** The exercise **
Reproduce all of the records below, substituting "Screen size" for every occurrence of "Screen dimensions" and leaving everything else unchanged.

** Dataset content **

** begin **

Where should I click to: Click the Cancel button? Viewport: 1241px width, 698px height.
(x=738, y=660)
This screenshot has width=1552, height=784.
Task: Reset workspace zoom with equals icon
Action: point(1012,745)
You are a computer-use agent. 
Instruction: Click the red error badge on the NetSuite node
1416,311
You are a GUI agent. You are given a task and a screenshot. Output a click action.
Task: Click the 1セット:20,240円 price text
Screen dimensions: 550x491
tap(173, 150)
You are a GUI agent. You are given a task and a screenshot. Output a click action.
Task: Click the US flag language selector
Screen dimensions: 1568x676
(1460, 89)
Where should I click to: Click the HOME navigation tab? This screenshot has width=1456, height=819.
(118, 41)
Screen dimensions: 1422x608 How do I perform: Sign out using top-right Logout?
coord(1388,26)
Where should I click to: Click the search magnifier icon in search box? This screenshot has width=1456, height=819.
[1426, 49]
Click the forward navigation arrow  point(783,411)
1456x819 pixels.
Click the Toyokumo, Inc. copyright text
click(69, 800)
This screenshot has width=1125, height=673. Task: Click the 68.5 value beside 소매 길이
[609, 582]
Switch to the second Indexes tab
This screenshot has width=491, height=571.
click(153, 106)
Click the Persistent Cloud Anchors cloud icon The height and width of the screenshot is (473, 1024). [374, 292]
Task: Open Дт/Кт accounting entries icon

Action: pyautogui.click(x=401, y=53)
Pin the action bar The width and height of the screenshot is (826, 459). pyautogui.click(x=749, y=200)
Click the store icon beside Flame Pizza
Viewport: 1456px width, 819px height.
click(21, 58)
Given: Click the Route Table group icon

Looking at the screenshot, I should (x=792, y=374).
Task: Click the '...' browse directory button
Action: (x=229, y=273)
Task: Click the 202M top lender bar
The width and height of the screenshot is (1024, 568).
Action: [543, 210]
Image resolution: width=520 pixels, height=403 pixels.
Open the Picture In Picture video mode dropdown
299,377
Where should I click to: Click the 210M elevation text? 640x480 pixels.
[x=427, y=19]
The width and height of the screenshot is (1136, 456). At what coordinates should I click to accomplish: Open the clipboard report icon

** end **

** Reply to the exercise **
Where should I click to: Click the Cancel button? Viewport: 1241px width, 698px height.
(x=738, y=660)
This screenshot has width=1552, height=784.
Task: Reset workspace zoom with equals icon
Action: point(1012,745)
You are a computer-use agent. 
Instruction: Click the red error badge on the NetSuite node
1416,311
You are a GUI agent. You are given a task and a screenshot. Output a click action.
Task: Click the 1セット:20,240円 price text
Screen size: 550x491
tap(173, 150)
You are a GUI agent. You are given a task and a screenshot. Output a click action.
Task: Click the US flag language selector
Screen size: 1568x676
(1460, 89)
Where should I click to: Click the HOME navigation tab? This screenshot has width=1456, height=819.
(118, 41)
Screen size: 1422x608 How do I perform: Sign out using top-right Logout?
coord(1388,26)
Where should I click to: Click the search magnifier icon in search box? This screenshot has width=1456, height=819.
[1426, 49]
Click the forward navigation arrow  point(783,411)
1456x819 pixels.
Click the Toyokumo, Inc. copyright text
click(69, 800)
This screenshot has width=1125, height=673. Task: Click the 68.5 value beside 소매 길이
[609, 582]
Switch to the second Indexes tab
This screenshot has width=491, height=571.
click(153, 106)
Click the Persistent Cloud Anchors cloud icon The height and width of the screenshot is (473, 1024). [374, 292]
Task: Open Дт/Кт accounting entries icon

Action: pyautogui.click(x=401, y=53)
Pin the action bar The width and height of the screenshot is (826, 459). pyautogui.click(x=749, y=200)
Click the store icon beside Flame Pizza
Viewport: 1456px width, 819px height.
click(21, 58)
Given: Click the Route Table group icon

Looking at the screenshot, I should (x=792, y=374).
Task: Click the '...' browse directory button
Action: (x=229, y=273)
Task: Click the 202M top lender bar
The width and height of the screenshot is (1024, 568).
Action: [543, 210]
Image resolution: width=520 pixels, height=403 pixels.
Open the Picture In Picture video mode dropdown
299,377
Where should I click to: Click the 210M elevation text? 640x480 pixels.
[x=427, y=19]
The width and height of the screenshot is (1136, 456). At what coordinates should I click to accomplish: Open the clipboard report icon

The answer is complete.